Treatment of Membranoproliferative Glomerulonephritis (MPGN)
The treatment of MPGN should be directed at the underlying cause, with immunomodulating therapy for immune complex-mediated disease and antiviral therapy for infection-associated cases, particularly HCV-related MPGN. 1, 2
Modern Classification of MPGN
MPGN is no longer considered a single disease entity but rather a pattern of injury with multiple etiologies that can be classified based on immunofluorescence findings:
- Immune complex-mediated MPGN (IC-MPGN): Positive for immunoglobulins with or without complement
- Complement-mediated MPGN (C3G): Negative for immunoglobulins but positive for complement
- Immunofluorescence-negative MPGN: Negative for both immunoglobulins and complement (suggests chronic thrombotic microangiopathy) 1
Diagnostic Approach
- Kidney biopsy with light microscopy, immunofluorescence, and electron microscopy is essential for diagnosis 2
- Comprehensive evaluation for underlying causes:
- Chronic infections (hepatitis B, hepatitis C, endocarditis)
- Autoimmune diseases (lupus, rheumatoid arthritis)
- Monoclonal gammopathies (especially in patients >50 years)
- Complement disorders 2
Treatment Algorithm
1. HCV-Associated MPGN
- First-line treatment: Direct-acting antiviral (DAA) therapy for viral eradication 1
- For severe/rapidly evolving disease:
- Begin with immunomodulating treatment (glucocorticoids, immunosuppressants, plasma exchange)
- Add antiviral therapy after stabilization 1
- For mild disease (mesangial glomerulonephritis pattern):
- DAA therapy alone is often sufficient 1
2. Immune Complex-Mediated MPGN (IC-MPGN)
Secondary to infections:
- Treat the underlying infection with appropriate antimicrobials 2
- No role for immunosuppression unless infection is controlled
Secondary to autoimmune diseases:
- Treat the underlying autoimmune condition with appropriate immunosuppression 2
Secondary to monoclonal gammopathies:
- Target the B cell or plasma cell clone responsible for monoclonal immunoglobulin production 1
Idiopathic IC-MPGN:
- Tailor therapy based on disease severity and histology
- For severe disease: Glucocorticoids and/or immunosuppressive agents
- Consider mycophenolate mofetil (MMF) for patients with significant impairment of kidney function 1
3. Complement-Mediated MPGN (C3G)
- Consider mycophenolate mofetil as first-line therapy
- Eculizumab may be considered in patients who fail to respond to MMF 1
- Evaluate for genetic complement disorders and consider targeted therapies
Prognostic Factors
Poor prognostic indicators include:
- Hematuria at presentation (risk factor 3.52)

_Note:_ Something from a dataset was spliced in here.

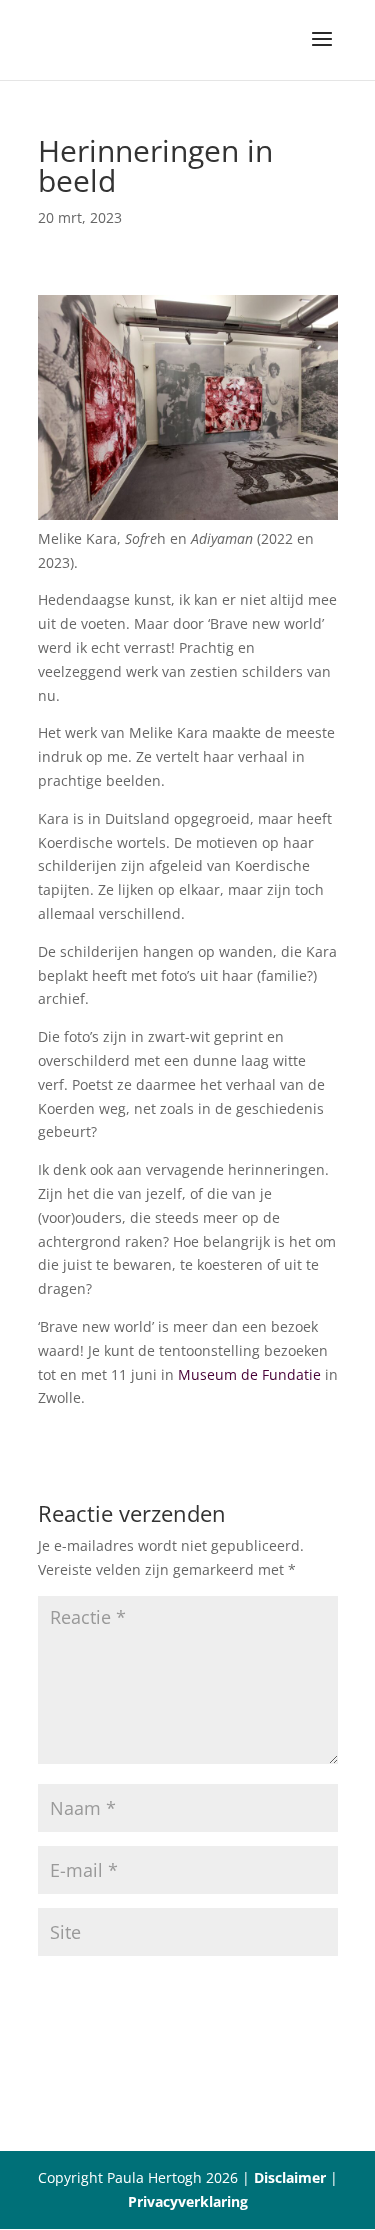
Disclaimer (290, 2177)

- High urinary protein/creatinine ratio
- Low hemoglobin values 3
- Persistent hypocomplementemia 4
Special Considerations
- MPGN Type I appears to respond better to alternate-day prednisone regimens compared to Type III, with better preservation of GFR and fewer relapses 4
- Patients with HCV-associated MPGN may experience recurrence of nephrotic syndrome if antiviral therapy is discontinued 5
- Approximately 39% of patients achieve partial or complete remission with appropriate therapy 6
Supportive Care
- Blood pressure control
- Proteinuria management with ACE inhibitors or ARBs
- Monitor for progression of kidney disease
- Evaluate cardiovascular risk (leading cause of death in over 60% of cases) 1
Monitoring Response
- Regular assessment of kidney function (serum creatinine, eGFR)
- Quantification of proteinuria
- Complement levels (C3, C4)
- In HCV-related cases, monitor viral load 1, 2
The treatment approach should be adjusted based on the specific MPGN subtype, underlying etiology, and disease severity to optimize outcomes related to morbidity, mortality, and quality of life.